I don't leave the toilet in a public restroom until the other person leaves, so I don't have to make awkward eye contact.

When I fart in public, I always pretend that nothing ever happened.

Hate people who don't dress like you because they're not fashionable. Hate people who do dress like you because they threaten your individuality.

Criticize a porn novel for its poor use of the English language

When I'm opening my locker lock, I try to beat the person next to me.

While at the movies, grab and eat your popcorn with your tongue and pretend you are a lizard.

Drive slow in straightaways and fast through curves, especially sharp ones.

When you're bored or alone, you think of an argument you had with a friend recently, then think of all the things you should've said and get all powered up inside, but then you realise it's too late -_-

If I hear a noise, it obviously means there is a monster somewhere in/near my bedroom and the sheets will protect me as long as they cover up to my chin.

When I hear something that I could make a great comeback to (if it was directed towards me), I saw it under my breath just to feel full fiilled

When you are reading a book and find that you are narrating the words you read in the book, to yourself. You feel weird, so you try to stop doing this by reading further or focusing more on the book.

Manage to be more AWESOME! THAN YOU IN EVERY SINGLE WAY! YES YOU! YOU DONT HIDE FROM ME! YEAH CHANGE THE PAGE LIKE THE PUSSY YOU ARE, COME OVER HERE INTO THE SCREEN (NOT HOME IM NAKED AND NOT IN THE MOOD FOR RAPING NOW SO YEAH ANYWAY) MORAL; THE ORIGINAL NOT THE CULT MORAL CODE FUCK ASSHOLE OKAY? DO I SEEM LIKE I WANT A CULT? OR THAT I JUST WANT TO CHAINSAW THE HEAD OF YOUR DOG AND PACK IT IN A NICE GIFT BOX FOR YOU? HUUUUUH!?
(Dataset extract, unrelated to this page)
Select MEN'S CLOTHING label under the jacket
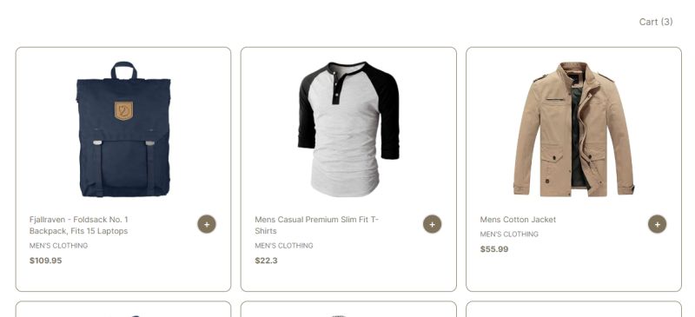The width and height of the screenshot is (695, 317). click(x=509, y=234)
Am I the only one that thinks of things, and force yourself to not to think about it, then you hear people laugh or go "OHHHH" so you think that you said your thoughts out loud and everyone heard?
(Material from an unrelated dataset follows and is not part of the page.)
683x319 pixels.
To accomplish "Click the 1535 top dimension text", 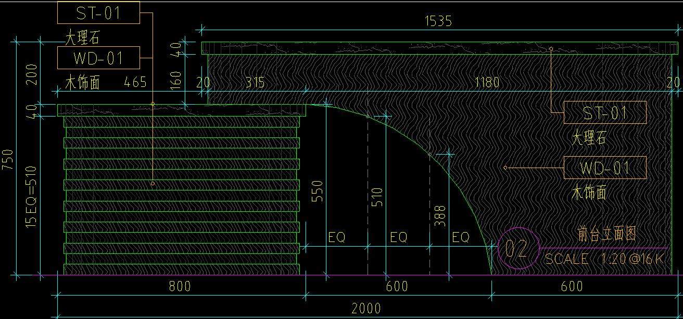I will [x=438, y=21].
My hoodie/jacket strings HAVE to be equal in length, or I pull them then restretch the hood out to make them even.

after switching lights..i go run as hard as i could do after reaching the bed

Sometimes I wipe my butt so violently that my finger goes through the toilet paper and into my butt hole. I enjoy it and question my sexuality. ;)

Really really happy that resisted getting a facebook or twitter account

i run my 2 fingers across a wall like they're ninja feet when im happy.

I think of unbelievably perverted things seconds before I am about to cum when masturbating.

When you are thinking, and you think about what you are thinking. You are automatically purposely thinking until you stop thinking about it. I am thinking about thinking about how I think right now. I think...

I dip my pizza crust in soda

Stepping on a concrete sidewalk square the exact amount of times as the others.

Attempting to start phychic conversations with people in public

whenever im doing sumthing im not suppose to i feel like everybody knows what im doing

Things You Think Only You Do

A collection of things you think only you do. Go ahead and confess. You probably aren't the only one.